Ipswich's 25/26 Championship top scorer was Jack Clarke
Below Akpom and Kipré, the Ipswich asset most likely to translate to a PL FPL pick is Jack Clarke — 16 Championship goals as a winger in 25/26. Under a possession coach he is a 4-6 PL goal player with 6-10 assists in his ceiling year. George Hirst added 10 Championship goals as the previous No. 9; he likely drops to the bench once Akpom settles.
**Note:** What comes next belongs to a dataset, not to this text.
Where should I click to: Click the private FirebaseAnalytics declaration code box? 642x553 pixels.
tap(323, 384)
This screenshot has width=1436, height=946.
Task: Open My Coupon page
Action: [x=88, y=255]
Importantly: Liam Delap is no longer at Ipswich. He was sold to Chelsea in summer 2025 for £30m, so any FPL guide listing Delap as an Ipswich asset for 26/27 is out of date. The "tracking Delap at Chelsea" angle is the relevant cross-rival narrative for Onside readers.
Ipswich's 26/27 survival outlook
Bookmakers price Ipswich at 4/6 for relegation — joint third-favourite to drop (alongside Coventry). The implied probability is around 60%. The pundit consensus reflects the manager risk: a squad that has spent in two consecutive promotion cycles, an experienced PL-relegation veteran in McKenna gone, and four weeks until pre-season starts properly.
For FPL: wait for the appointment, then re-rate. Watch Akpom specifically as the budget-mid-bracket striker pick. Avoid Ipswich defensive assets for GW1-5 — the back line under an unknown coach is the squad's biggest unknown. Captain-against Ipswich in any week the model rates them underdogs.